Exercise directions - In the data, from the line containing "at (44, 22)." through the end, swap "screenshot" for "screen image" and reproduce those lines with no other change.

Data -

===

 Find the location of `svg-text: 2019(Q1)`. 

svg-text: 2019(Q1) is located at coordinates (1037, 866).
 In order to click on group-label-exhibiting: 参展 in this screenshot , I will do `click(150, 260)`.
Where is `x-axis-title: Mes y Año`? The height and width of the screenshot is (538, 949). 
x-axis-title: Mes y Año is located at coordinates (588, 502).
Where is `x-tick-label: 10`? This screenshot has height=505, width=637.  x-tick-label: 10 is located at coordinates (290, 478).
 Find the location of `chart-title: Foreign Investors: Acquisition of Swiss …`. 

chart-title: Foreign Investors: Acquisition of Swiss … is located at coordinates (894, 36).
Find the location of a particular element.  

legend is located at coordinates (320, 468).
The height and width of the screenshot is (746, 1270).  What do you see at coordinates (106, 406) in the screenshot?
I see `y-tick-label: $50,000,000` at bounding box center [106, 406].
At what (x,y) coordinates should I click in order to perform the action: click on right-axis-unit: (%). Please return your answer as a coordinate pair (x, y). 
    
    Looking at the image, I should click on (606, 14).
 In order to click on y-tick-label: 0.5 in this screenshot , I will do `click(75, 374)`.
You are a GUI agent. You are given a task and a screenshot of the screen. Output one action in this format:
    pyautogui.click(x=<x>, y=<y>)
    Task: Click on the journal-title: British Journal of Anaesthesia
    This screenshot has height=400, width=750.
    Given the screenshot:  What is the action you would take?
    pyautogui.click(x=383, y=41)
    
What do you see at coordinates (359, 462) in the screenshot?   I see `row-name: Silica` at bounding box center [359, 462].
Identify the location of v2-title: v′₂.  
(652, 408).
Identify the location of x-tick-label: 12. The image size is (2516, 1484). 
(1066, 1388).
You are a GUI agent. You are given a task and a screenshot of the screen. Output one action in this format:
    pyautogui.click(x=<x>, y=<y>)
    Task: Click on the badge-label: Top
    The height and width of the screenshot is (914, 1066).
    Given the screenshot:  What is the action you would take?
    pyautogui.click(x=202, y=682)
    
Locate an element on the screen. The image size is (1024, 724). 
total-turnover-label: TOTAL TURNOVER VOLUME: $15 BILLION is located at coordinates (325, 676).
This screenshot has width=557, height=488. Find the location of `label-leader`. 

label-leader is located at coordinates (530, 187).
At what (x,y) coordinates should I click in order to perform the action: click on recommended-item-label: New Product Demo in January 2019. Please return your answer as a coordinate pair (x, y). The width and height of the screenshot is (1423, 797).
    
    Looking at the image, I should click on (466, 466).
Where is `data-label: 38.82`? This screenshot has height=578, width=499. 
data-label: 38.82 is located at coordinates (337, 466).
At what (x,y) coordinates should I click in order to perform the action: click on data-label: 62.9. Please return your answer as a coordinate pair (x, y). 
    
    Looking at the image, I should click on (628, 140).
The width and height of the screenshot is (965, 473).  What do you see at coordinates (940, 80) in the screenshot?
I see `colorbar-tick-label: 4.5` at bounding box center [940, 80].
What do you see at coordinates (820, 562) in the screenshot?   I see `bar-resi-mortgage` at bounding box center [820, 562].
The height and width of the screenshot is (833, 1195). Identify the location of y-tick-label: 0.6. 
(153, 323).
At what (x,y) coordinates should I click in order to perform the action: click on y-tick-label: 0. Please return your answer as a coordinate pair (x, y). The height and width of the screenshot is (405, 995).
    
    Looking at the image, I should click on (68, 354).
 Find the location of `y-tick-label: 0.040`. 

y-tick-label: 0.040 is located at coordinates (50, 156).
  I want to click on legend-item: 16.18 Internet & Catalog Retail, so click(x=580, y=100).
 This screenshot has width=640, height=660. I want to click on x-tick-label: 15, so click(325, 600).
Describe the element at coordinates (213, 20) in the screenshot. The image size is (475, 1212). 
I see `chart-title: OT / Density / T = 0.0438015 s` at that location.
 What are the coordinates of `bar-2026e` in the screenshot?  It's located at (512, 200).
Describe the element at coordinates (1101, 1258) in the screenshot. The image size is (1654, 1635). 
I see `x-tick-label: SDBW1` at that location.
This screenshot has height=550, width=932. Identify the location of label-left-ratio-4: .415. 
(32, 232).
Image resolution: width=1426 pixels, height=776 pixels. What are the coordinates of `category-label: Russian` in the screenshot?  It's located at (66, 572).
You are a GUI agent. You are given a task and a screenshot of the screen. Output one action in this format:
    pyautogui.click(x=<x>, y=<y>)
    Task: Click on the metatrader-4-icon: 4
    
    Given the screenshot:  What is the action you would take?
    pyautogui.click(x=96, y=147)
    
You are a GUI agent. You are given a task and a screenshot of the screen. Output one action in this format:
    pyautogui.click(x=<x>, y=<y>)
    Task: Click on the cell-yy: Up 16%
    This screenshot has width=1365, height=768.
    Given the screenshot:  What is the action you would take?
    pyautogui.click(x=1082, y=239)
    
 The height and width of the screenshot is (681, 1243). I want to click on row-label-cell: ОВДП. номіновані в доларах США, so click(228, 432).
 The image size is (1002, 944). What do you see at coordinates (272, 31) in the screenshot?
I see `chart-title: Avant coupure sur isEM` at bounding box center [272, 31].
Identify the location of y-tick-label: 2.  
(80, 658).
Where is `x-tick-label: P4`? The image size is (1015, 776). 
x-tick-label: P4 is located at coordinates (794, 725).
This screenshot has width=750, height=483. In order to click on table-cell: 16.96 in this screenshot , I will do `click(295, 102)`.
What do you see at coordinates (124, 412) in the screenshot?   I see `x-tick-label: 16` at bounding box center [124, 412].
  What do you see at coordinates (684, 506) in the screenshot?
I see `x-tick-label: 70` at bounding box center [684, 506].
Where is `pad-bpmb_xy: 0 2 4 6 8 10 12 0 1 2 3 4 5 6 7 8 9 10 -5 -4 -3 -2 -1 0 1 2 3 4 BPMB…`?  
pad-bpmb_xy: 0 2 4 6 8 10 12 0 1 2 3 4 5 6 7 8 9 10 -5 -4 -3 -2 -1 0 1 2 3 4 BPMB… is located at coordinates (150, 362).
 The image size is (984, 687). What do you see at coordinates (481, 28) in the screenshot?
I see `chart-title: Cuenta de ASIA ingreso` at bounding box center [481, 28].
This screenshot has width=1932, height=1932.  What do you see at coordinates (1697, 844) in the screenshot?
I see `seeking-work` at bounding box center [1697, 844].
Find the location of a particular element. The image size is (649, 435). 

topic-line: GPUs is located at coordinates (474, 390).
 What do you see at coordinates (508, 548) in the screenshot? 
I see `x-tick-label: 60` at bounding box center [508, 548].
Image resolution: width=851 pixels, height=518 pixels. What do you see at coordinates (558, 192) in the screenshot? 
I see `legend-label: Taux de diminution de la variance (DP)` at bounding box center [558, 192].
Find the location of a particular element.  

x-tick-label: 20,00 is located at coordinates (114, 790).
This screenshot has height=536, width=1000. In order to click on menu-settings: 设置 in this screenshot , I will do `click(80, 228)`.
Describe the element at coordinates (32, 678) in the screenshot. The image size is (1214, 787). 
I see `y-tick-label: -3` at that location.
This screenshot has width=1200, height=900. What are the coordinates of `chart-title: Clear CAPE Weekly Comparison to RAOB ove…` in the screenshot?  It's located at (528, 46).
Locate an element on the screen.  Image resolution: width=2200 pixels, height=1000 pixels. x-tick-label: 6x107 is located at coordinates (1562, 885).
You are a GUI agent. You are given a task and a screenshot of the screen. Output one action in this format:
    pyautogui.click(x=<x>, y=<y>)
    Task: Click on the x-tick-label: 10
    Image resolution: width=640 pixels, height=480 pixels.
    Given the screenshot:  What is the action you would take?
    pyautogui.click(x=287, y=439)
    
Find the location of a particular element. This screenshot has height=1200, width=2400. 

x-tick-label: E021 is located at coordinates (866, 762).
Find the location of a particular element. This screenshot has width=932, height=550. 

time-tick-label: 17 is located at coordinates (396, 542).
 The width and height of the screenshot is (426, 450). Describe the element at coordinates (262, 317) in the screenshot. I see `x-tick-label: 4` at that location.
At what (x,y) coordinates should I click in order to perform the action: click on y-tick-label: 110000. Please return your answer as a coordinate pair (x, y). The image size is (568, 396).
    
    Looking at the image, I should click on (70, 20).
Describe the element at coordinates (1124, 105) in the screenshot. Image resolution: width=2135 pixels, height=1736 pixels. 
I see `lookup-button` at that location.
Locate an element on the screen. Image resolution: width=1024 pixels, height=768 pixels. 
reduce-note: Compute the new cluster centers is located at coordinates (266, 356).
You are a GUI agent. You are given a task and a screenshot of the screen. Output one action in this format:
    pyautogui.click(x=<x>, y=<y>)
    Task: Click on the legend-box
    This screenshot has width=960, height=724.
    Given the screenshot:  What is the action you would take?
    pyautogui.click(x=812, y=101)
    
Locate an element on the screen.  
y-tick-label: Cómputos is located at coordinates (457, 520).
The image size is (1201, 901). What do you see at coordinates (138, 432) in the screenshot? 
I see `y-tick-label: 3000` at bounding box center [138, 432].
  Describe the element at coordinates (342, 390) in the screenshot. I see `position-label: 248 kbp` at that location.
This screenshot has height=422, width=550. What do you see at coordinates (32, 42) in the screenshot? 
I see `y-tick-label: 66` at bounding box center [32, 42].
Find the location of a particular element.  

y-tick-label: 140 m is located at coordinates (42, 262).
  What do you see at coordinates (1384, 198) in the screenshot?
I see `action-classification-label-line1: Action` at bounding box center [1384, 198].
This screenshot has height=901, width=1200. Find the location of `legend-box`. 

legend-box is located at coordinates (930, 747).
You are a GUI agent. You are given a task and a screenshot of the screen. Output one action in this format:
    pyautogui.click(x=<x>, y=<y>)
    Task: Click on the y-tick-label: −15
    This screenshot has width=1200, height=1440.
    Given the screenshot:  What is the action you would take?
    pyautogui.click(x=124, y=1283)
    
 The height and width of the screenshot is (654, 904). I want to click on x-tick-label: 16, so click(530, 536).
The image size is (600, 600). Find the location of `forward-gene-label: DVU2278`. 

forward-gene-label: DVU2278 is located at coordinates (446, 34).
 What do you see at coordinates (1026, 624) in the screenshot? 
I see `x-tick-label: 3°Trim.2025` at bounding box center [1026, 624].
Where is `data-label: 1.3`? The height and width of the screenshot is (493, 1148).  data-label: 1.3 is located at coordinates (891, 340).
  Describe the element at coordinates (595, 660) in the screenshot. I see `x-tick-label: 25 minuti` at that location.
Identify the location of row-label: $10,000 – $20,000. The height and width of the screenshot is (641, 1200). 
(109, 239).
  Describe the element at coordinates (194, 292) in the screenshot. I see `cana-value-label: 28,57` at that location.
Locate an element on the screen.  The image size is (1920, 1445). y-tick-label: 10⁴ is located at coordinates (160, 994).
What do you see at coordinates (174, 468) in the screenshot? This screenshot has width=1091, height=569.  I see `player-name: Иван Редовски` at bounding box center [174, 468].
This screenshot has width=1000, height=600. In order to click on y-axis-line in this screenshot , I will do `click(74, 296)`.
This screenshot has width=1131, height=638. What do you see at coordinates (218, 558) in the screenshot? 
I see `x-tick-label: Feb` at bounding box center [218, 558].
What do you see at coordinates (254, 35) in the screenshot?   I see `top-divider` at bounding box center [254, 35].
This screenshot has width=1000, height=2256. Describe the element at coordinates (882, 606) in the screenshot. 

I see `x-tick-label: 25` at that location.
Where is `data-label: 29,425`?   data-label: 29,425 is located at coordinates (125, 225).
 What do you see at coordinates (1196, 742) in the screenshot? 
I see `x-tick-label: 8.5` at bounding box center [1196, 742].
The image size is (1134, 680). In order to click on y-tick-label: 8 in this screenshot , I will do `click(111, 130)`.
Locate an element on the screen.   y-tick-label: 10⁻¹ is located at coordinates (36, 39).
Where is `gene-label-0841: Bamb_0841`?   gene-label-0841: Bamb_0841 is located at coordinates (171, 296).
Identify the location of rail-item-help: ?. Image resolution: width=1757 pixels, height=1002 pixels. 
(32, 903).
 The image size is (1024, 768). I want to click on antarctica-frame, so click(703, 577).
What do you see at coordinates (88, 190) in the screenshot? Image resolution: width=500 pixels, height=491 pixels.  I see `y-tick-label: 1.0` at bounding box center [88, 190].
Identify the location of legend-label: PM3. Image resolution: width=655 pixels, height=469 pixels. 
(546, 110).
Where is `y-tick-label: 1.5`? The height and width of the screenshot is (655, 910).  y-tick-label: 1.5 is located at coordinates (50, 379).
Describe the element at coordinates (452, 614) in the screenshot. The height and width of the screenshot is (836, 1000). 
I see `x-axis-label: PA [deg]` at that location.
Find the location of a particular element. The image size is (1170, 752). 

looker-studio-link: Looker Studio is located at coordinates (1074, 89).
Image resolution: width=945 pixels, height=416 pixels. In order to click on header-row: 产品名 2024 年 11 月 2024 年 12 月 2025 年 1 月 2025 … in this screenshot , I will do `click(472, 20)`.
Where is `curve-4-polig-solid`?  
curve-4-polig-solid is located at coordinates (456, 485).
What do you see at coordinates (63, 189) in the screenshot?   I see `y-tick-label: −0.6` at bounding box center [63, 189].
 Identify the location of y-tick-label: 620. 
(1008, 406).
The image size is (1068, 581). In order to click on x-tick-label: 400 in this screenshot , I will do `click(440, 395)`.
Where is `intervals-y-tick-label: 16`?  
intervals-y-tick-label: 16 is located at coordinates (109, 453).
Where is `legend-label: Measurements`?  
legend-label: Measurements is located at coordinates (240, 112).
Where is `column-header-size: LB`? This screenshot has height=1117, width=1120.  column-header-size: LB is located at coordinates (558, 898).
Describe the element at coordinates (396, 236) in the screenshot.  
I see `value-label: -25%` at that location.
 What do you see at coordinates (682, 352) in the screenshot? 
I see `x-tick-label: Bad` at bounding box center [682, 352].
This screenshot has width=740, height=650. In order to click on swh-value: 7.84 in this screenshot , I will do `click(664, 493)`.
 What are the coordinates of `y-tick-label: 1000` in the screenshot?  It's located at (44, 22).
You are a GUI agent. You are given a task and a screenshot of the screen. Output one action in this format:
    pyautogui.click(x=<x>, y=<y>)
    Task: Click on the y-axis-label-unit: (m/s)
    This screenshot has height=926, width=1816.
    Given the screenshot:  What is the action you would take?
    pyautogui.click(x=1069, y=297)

===

The completed task -
 What are the coordinates of `y-tick-label: 1000` in the screen image?  It's located at (44, 22).
You are a GUI agent. You are given a task and a screen image of the screen. Output one action in this format:
    pyautogui.click(x=<x>, y=<y>)
    Task: Click on the y-axis-label-unit: (m/s)
    This screen image has height=926, width=1816.
    Given the screen image:  What is the action you would take?
    pyautogui.click(x=1069, y=297)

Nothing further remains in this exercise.